As part of updating the plan, BSH will carry out a strategic environmental assessment (SEA), with a draft SEA available to the relevant authorities and the public as part of the consultation on the update of the development plan until 18 January 2022. The draft plan will then be published in mid-2022 and the final version presented at the end of 2022 or at the beginning of 2023.
BSH’s update has taken into consideration the expansion goals of the recently signed coalition agreement, according to the German Federal Ministry for Economic Affairs and Climate Protection, which said that with 3 GW almost three million households could be supplied with electricity, which corresponds to the population of Schleswig-Holstein, Hamburg, and Bremen.
As part of the coalition agreement, the political parties SPD, BÜNDNIS 90/DIE GRÜNEN, and FREIE DEMOKRATEN (FDP) increased Germany’s offshore wind capacity targets from 20 GW by 2030 and 30 GW by 2040 to at least 30 GW by 2030, 40 GW by 2035, and 70 GW by 2045.

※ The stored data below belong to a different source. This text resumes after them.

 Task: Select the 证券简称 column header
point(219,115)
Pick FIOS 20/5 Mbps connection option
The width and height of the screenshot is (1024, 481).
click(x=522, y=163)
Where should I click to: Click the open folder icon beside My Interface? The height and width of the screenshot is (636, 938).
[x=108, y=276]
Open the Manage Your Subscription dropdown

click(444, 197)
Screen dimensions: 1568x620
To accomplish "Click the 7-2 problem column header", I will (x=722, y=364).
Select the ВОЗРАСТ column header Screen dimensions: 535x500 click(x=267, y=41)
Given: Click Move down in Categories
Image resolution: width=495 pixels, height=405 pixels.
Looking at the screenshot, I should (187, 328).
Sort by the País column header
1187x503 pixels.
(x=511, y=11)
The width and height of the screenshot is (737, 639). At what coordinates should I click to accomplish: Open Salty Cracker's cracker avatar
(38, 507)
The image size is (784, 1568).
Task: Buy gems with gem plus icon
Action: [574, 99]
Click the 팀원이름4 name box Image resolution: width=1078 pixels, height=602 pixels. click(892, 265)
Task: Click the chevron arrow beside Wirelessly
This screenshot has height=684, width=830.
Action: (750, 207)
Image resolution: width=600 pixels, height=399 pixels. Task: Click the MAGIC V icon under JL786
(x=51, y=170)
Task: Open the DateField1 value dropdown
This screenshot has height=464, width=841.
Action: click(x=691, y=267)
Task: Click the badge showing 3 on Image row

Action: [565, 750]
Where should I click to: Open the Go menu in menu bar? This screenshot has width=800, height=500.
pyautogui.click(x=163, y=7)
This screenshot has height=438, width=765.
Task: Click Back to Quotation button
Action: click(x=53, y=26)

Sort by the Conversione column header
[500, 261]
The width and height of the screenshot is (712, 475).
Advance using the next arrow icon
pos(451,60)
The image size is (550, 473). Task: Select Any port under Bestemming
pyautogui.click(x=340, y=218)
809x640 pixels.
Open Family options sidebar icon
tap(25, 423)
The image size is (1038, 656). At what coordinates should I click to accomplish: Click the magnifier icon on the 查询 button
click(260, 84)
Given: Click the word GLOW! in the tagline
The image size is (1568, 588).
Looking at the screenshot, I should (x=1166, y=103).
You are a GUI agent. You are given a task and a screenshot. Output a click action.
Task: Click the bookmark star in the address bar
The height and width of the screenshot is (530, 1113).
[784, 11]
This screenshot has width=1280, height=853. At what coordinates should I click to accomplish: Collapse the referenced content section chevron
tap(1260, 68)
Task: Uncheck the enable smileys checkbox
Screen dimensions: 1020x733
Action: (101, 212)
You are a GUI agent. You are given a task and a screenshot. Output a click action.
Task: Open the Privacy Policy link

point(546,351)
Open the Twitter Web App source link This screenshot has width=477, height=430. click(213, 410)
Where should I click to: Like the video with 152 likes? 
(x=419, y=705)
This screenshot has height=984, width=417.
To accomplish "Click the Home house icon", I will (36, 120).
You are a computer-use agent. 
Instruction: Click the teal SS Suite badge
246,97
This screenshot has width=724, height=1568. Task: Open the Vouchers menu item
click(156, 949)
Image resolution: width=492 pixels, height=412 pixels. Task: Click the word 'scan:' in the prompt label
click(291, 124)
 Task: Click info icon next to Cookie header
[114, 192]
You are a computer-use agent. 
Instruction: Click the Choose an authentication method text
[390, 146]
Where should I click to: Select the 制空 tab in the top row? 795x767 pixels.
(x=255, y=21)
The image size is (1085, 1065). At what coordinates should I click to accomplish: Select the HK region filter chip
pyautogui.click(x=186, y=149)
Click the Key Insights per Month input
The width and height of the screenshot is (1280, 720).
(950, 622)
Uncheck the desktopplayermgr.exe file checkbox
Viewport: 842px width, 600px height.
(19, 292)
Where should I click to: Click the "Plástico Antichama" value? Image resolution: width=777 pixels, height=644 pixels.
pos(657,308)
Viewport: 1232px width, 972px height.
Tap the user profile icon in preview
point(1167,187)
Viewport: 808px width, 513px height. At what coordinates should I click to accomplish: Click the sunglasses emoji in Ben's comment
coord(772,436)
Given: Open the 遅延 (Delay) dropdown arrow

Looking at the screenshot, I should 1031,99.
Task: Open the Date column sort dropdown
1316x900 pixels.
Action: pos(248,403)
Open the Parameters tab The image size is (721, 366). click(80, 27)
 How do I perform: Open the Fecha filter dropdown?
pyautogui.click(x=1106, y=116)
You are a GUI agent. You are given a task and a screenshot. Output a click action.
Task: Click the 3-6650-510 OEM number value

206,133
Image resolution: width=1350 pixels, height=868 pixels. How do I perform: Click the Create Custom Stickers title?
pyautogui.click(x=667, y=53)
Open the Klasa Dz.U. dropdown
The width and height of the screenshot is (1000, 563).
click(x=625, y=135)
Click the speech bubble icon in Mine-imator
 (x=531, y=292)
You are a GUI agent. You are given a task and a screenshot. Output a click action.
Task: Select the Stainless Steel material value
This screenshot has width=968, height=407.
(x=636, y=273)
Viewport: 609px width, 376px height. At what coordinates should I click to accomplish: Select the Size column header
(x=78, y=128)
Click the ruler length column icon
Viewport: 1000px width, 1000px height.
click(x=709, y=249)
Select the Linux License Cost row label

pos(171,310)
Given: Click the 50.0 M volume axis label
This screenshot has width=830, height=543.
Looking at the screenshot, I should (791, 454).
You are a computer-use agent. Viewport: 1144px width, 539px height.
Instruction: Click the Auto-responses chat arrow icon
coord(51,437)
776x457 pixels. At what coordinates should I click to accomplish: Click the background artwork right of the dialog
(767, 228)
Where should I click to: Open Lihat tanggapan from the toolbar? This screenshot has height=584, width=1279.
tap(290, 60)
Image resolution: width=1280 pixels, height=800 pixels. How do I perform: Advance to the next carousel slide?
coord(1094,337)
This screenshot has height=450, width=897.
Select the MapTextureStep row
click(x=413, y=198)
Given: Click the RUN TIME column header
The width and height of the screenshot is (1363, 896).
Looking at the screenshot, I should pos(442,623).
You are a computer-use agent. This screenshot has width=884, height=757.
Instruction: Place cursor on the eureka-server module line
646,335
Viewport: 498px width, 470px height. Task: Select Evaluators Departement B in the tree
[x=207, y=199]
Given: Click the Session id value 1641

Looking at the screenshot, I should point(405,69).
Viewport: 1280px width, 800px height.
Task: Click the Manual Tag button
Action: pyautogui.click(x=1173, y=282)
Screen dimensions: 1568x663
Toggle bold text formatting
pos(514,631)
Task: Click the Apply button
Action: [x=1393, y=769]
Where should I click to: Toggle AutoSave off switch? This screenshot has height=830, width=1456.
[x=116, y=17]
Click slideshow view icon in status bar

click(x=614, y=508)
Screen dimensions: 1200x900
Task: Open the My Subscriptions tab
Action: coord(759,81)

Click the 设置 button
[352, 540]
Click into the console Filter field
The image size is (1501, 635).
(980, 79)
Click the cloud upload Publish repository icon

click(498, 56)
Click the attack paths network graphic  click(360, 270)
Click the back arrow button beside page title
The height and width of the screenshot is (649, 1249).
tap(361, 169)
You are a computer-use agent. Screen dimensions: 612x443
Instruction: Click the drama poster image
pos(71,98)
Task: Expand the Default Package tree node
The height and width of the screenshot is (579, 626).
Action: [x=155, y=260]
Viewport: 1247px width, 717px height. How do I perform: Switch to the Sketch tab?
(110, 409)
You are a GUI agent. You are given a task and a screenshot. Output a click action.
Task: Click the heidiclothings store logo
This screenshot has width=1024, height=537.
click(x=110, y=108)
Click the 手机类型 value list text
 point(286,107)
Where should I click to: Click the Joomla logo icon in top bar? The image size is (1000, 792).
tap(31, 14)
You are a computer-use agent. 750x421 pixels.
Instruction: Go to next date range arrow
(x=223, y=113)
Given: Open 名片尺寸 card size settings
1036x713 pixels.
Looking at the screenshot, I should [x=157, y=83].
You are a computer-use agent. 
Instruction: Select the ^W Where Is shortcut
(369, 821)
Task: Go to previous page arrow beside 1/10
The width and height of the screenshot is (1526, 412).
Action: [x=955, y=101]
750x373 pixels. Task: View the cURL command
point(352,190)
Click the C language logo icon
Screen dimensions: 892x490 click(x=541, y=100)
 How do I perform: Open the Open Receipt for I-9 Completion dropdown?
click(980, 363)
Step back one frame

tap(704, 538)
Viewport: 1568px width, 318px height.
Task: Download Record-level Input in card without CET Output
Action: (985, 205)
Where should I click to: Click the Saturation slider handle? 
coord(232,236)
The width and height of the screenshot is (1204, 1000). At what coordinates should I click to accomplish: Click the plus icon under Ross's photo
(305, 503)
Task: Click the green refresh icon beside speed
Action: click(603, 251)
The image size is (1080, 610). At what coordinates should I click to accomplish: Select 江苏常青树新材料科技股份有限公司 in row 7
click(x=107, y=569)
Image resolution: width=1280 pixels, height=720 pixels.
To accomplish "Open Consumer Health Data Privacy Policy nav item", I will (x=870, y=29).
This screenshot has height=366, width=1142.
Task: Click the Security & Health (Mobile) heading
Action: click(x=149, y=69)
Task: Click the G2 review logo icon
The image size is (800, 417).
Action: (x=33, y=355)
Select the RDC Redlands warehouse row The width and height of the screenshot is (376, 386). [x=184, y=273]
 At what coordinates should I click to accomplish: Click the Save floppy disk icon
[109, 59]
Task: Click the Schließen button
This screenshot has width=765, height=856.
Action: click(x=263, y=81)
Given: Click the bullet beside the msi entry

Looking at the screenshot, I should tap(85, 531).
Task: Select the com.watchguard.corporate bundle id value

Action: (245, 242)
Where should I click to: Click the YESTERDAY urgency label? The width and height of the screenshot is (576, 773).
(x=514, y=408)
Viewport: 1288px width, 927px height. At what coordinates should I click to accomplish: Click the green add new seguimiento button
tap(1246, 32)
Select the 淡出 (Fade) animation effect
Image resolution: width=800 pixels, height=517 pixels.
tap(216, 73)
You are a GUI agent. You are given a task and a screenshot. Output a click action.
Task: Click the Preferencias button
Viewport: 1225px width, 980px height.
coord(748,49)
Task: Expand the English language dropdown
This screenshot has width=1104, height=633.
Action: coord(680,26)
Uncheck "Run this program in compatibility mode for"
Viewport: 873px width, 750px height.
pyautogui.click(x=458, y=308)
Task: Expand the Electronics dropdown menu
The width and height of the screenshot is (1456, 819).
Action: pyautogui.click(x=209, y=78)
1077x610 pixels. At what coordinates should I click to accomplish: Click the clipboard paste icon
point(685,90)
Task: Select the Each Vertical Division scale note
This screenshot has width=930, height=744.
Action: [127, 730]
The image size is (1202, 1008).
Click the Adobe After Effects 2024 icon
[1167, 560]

The coalition also agreed that offshore wind projects should take precedence over other forms of use in German Exclusive Economic Zones.
The Federal Minister for Economic Affairs and Climate Protection, Robert Habeck, said that as the fourth largest industrialised country in the world Germany was switching its electricity supply to 80 per cent of renewables by 2030, in order to leave the age of fossil fuels behind and to make its contribution to climate protection.
“This fundamentally changes the role of renewables: In the future, they will form the central basis of the electricity supply. Sufficient electricity from offshore wind farms is essential for this”, Minister Habeck said. “We are thus creating the conditions for significantly increasing electricity production. An additional three gigawatts of offshore wind energy is an important first step. We will need more areas at sea”.
Germany has 7,770 MW of installed offshore wind capacity and is currently the third in the world behind the UK and China. In 2020, the country added 219 MW of offshore wind capacity and this year, for the first time in more than ten years, it has not installed a single offshore wind turbine.